Wednesday, 19 March 2014

A land of salt and pepper

In a land of salt and pepper
Resides the interloper
In a castle of middle-aged stone
Alone

She collects the master’s footsteps
Plucking them from the air with red forceps
She stores them in crystal drops that hang at her ear
The next best thing to him being near

The careless looks he tosses in her direction
Are captured in a moment of reflection
She stores them in a gilt mirror, against her eyes
The look of her savior in disguise

He passes by in a light cloud of cologne
She inhales deeply and makes the perfume her own
Stores it in a tiny stone that decorates her nose
The grand allowance of olfactory prose

Sometimes his elbows brush past her skin when he’s in a hurry
She commits the gossamer path they tread to memory
Stores them on a map, spread across her forehead
Traces them every night in bed

All that is left for her to do is steal a kiss
For the sense of taste is yet amiss
If she is to be from her crucifix unhung

She must have a piece of him against her tongue

Bye, Paco

By some crazy design of the universe, I fell in love with the song at a time when I stood quivering, shivering in the middle of two magnificent bottles of hypnotic tonic water. Entre Dos Aguas loosely translates to the same thing… between two rivers. I had heard the fading notes of the song at someplace insignificant and knew instantly that I wanted to make it mine.
The opening bass line of the song was an enchanted door that landed me in a sunny Mediterranean street.

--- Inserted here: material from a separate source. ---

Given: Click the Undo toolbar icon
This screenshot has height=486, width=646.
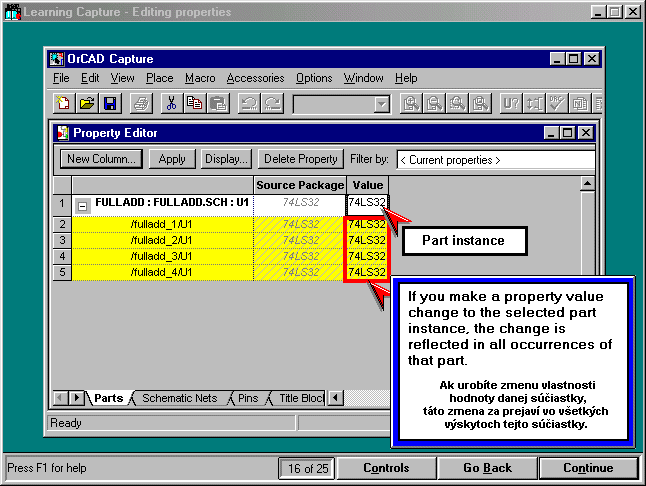Looking at the screenshot, I should pyautogui.click(x=248, y=103).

The beats that followed… they seated me on a comfortable stone by a broken fountain. Then the strums came. They unseated me expressly. I was transformed into a real woman of the earth- not the cold sculpture my soul calls home in reality. I was dressed in a vibrant, many-layered skirt. A voluptuous string of carnations lay serpentine in my hair. My face was suitably accessorised with pent-up emotion. I had my dancing shoes on- they would act as a leathern stylo through which I’d relate my story- and I was ready to present my case. Words have only ever failed me. But dance…
Is it possible to talk by dancing? And yet I dare swear that's how the gods and devils must talk to one another. The famous line by the manic, magnificent Zorba comes to mind.
So, I shut my eyes and let the tunes touch my skin. Like a balm, they slowly entered my blood stream, veneering my conscious with mystic myrrh. I cleared my throat and broke into a slow canter, covering all corners of the crowded plaza, appealing to anyone who would listen to my tale of confusion. Give me answers, I mumbled, ‘a solution!’ I flexed my fingers into symbols of deep grief, all the while executing simple pasos of pathos with my possessed limbs. My voluminous skirt flounced about as if trying to rid itself of an invisible resident evil.
And then came a point when I could no longer take the callousness of my audience. So, aided by the progressive aggression of the suddenly-rogue sonata, I became more vocal. I stamped my foot till my knees hurt, beat my chest till it turned red, reached for the Gods till my hands protested, twisted my hips till they impinged upon every surface of  indifference. Jumping, shuffling, slithering, shimmying, gyrating, waltzing with the twangs, the slides… My voice exploded in a moment of hoarse lucidity. This was ecstasy. I kept at it till the tune tapered off into nothingness. Exhaustion. Bliss. Lucidity. I would pick neither tonic, I decided. I would find my way forward in between the two rivers.
Some days ago, the wizard behind the song- Paco de Lucia- died. His heart stopped. Just like that. I remember watching a live concert video of the legendary flamenco institution, as he played alongside two other guitar greats- John Mc Laughlin and Ai Di Meola. The three of them, each equipped with a piece of wood and a few strings- were in the midst of building heavenly castles in the air. McLaughlin smiled, rapture oozing from every pore of his body. Di Meola nearly laughed with delight. But, de Lucia… he didn’t smile, he didn’t even move that much. He sat cross-legged on a stool- his trademark position- brewing distilled magic. As if it were the simplest of procedures. So, while his fingers struck great stories upon those strings, the master himself stoically refused to read his letters of rapture. He would not sip on his own magic brew, it seemed.
No wonder; his heart must’ve simply imploded with all the contained emotion.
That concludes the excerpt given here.